Erzurum Kongresi’nde Mustafa Kemal Hilafetçi Ve Saltanatçıydı

  • GİRİŞ01.07.2017 09:42
  • GÜNCELLEME03.07.2017 07:17

1919’un Temmuz’unda başlayan Erzurum Kongresinde ve 4 Eylül 1919’da başlayan ve bir hafta sürüp 11 Eylül 1919’da biten Sivas Kongresi’nde yani her ikisinde, çok enteresan ve bize anlatılan millî mücadele tarihine ters düşen bir takım kararlar alındı.üstelik bu kararların altında başkan sıfatı ile Mustafa Kemal paşa’nın imzası bulunmaktaydı..

Madde 1- Osmanlı toplumunun bütünlüğü ve millî istiklalimizin temini ve Makam-ı Muallâ-ı Hilâfet ve Saltanatın korunması için Kuvay-ı Milliye’yi üstün ve millî iradeyi hakim kılmak kat’i esastır. 

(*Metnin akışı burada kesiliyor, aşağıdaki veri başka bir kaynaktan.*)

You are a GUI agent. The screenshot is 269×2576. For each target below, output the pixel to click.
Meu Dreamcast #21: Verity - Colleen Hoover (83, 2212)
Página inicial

Madde 2- Osmanlı Hükümeti, bir dış baskı karşısında memleketimizin herhangi bir parçasını terk ve ihmâl etmek zaruretinde bulunduğu taktirde Hilâfet ve Saltanat makamı ile vatan ve milletin emniyet ve bütünlüğünü sağlayacak her türlü tedbir ve karar alınmıştır. 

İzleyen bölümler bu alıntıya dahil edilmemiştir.